Project Title

SOWN: Growing Healthy Lives Together


SOWN’s Healthy Lives project served 229 people living in seven subsidized older adult apartment buildings in West Philadelphia neighborhoods that have high concentrations of low income, minority older adults with multiple chronic health conditions. The majority of older people served were African American women; a smaller number of Korean speaking older adults were also served at one site.

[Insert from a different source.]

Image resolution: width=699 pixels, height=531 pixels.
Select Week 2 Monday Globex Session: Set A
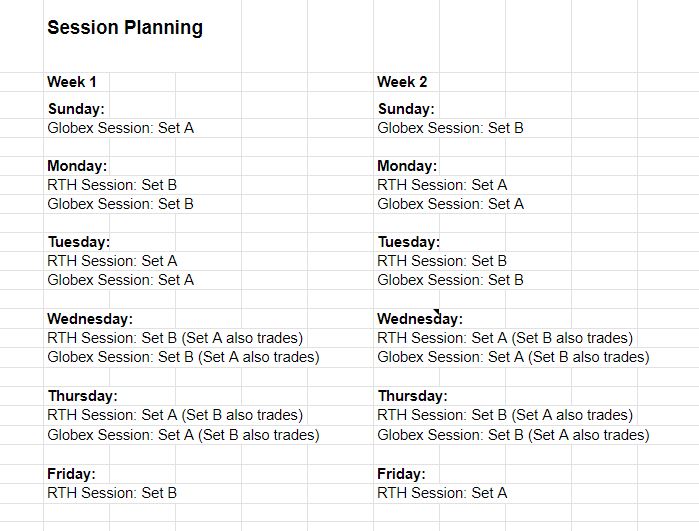[x=450, y=204]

The goal of the Healthy Lives project was to improve health knowledge, health management, and social connectedness among low income elders living in subsidized apartment buildings. Specifically, Healthy Lives sought to improve physical and emotional well-being of older adults by providing a continuum of services to support healthy living, including:

  1. Healthy living coaching,
  2. Weekly Healthy Living workshops,
  3. Healthy Snacks with each workshop,
  4. Support groups, and
  5. Volunteer ambassadors who discuss program with their friends and neighbors and encourage them to attend workshops

Selected Accomplishments

Specific accomplishments of the SOWN Healthy Lives project include:

  • Bridging cultural and communication gaps between Korean and English speaking residents in one building
  • Developing active partnerships and appropriate, quality programs in order to gain the trust of target population;
  • Participants’ self-reported improvement in their understanding of health issues, health-related behaviors, and social connectedness;
  • Survey data that demonstrated a high level of participant satisfaction with Healthy Lives workshops;
  • A decrease in participants’ feelings of isolation and depression (Older adults demonstrated a statistically significant decrease in depression after participating in SOWN programs for 2 years); and
  • Staff-reported improvements in participants’ mobility.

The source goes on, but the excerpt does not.